Art in Review: Technological alienation

NEW YORK, FRIDAY, JUNE 12, 1992

Steve Miller
Elga Wimmer Gallery
560 Broadway (near Prince Street)
Soho
Through July 3

In earlier work, Steve Miller combined loosely painted abstract shapes with the splotches of the Rorschach ink-blot test, setting up an ironic contrast between the gesturally rendered paint and the standardized figures of the psychological test. In the large grid of drawings that line three walls of this gallery, Mr. Miller continues to explore this double vocabulary by painting, drawing, splashing and airbrushing abstract elements on top of silk-screened versions of medical photographs and X-rays.

But the irony that marked his earlier work is toned down here, replaced by a surprising formal openness. As before, Mr. Miller often highlights the raster lines of the video monitors from which many of the photographs are taken, using them to create an underlying mood of technological alienation.
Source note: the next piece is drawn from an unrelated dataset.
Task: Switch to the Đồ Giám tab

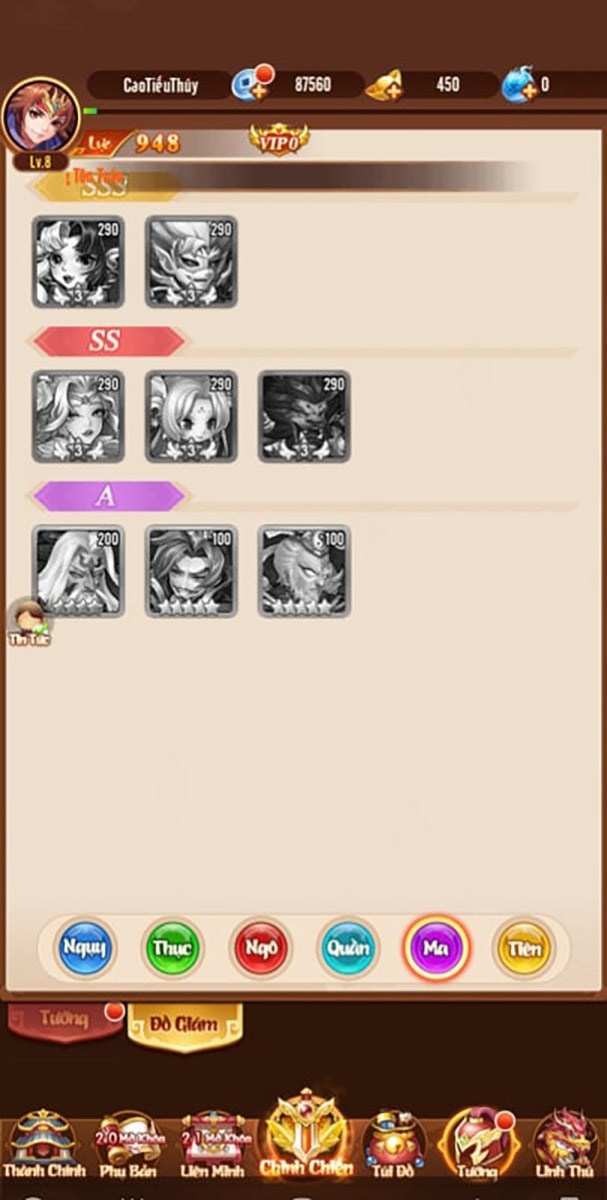Action: click(184, 1025)
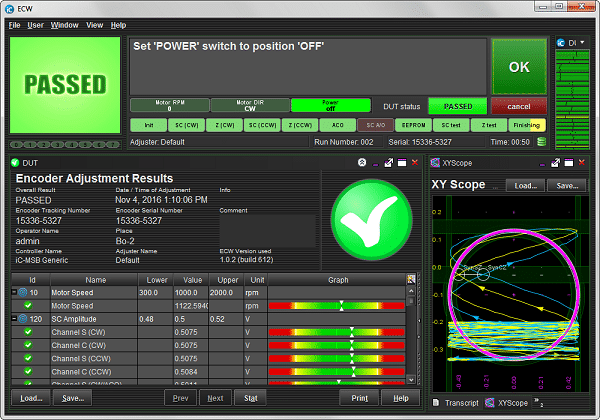Click the red cancel button
This screenshot has width=600, height=420.
pyautogui.click(x=518, y=105)
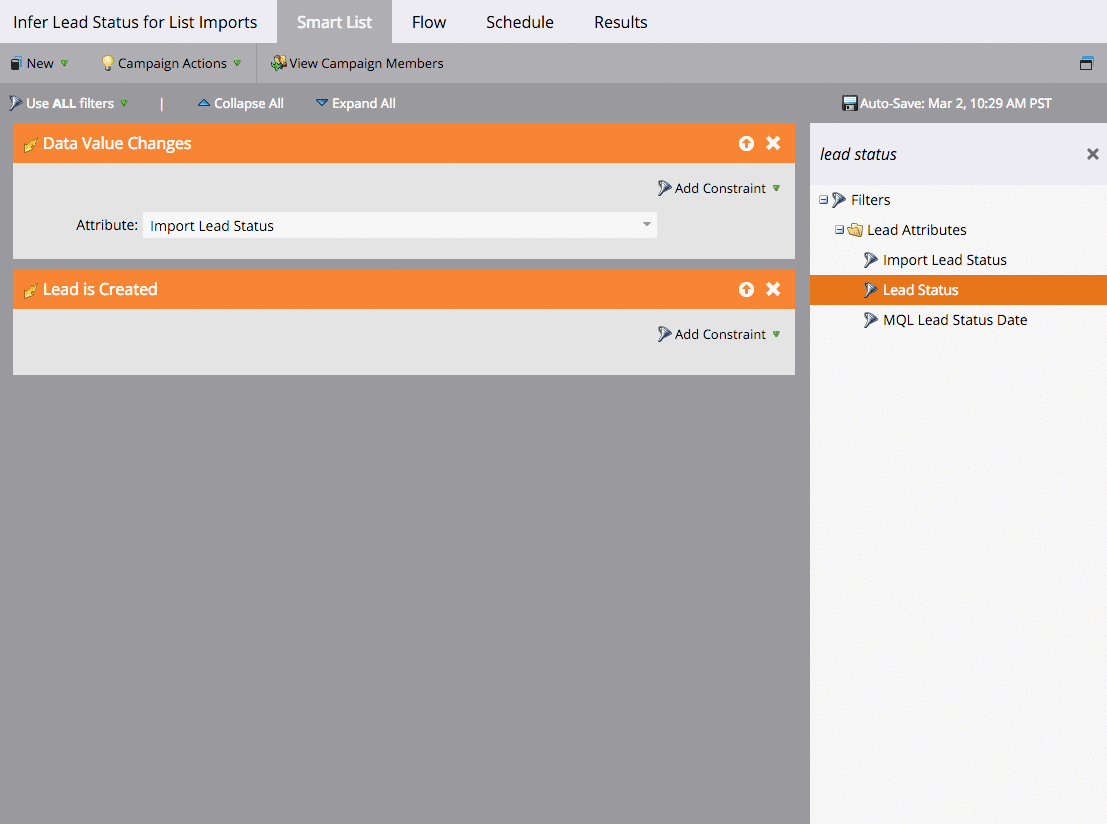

Against this emotionally distanced background, the handmade marks sometimes take on the character of explosions. It’s as if the photographic image itself were bursting apart, spilling the fluid inside the video tube, or the photograph, or the human organs in the X-rays, across the paper.

In two recent paintings in the show, Mr. Miller tries to convey suggestions of this sort using a palette of glittery, Pop Art colors. But these works are markedly less successful. It is the ghostly black-and-white drawings that best express his ambivalent feelings about the tense relationship between pictures of the camera and those of the hand.